Dr. Adrien Palladino earned his PhD in art history from the universities of Fribourg (CH) and Brno (CZ) in 2019. He went on to become post-doctoral research fellow and subsequently assistant professor at the Masaryk University in Brno. His monograph Inventing Late Antique Reliquaries. Reception, Material History, and Dynamics of Interaction (4th–6th centuries CE) published in 2022 investigates how vessels adorned with Christian images acquired meaning and power, exploring the dynamics of transformation that accompany both the creation of these objects and their long history of reuse, marginalization, and rediscovery.

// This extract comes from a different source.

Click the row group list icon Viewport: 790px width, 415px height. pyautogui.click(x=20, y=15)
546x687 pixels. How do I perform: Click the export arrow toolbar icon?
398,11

"An Ifrīqiyyan Inventio: Gesturing toward North African Sacred Space with a Messenger’s Tomb" by Adam Bursi
In a corpus of stories set during the first centuries of Islam, Muslims discover the ancient tombs of holy persons—such as scriptural prophets and martyrs—scattered throughout the lands that the Islamic armies had conquered, such as Syria, Yemen, and Persia. Adapting the late antique Christian phenomenon of relic invention, these Islamic narratives about the discoveries of long-lost prophets and martyrs share in the much wider late antique literary and cultural pattern of creating sacred space through the unearthing of holy persons’ remains. This paper will examine one example of such an early Islamic inventio, in which an ancient holy person’s tomb is discovered in the province of Ifrīqiyya. Found in various versions in some of the earliest historical/biographical collections on Ifrīqiyya, as well as in collections from further east, this story draws North Africa into the sacred history of places that had been visited by ancient monotheistic prophets and messengers. At the same time, we will see that the ambivalences surrounding the veneration of holy bodies, and around Ifrīqiyya’s place in scriptural history, seemingly complicated this effort at creating a North African sacred space.

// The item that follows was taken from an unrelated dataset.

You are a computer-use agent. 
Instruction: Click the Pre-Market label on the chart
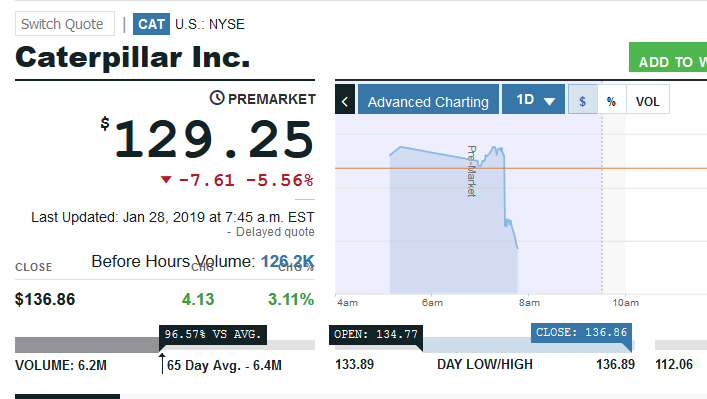[472, 171]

Dr. Adam Bursi received his PhD in Near Eastern Studies from Cornell University, and has held research and teaching positions at the University of Tennessee, the Hill Museum and Manuscript Library, and Utrecht University. He has published several articles on late antique and early Islamic history and religion, as well as the forthcoming book Traces of the Prophets: Relics and Sacred Spaces in Early Islam (Edinburgh University Press, 2024), which examines the role of relics and holy tombs in the emergence of Islam.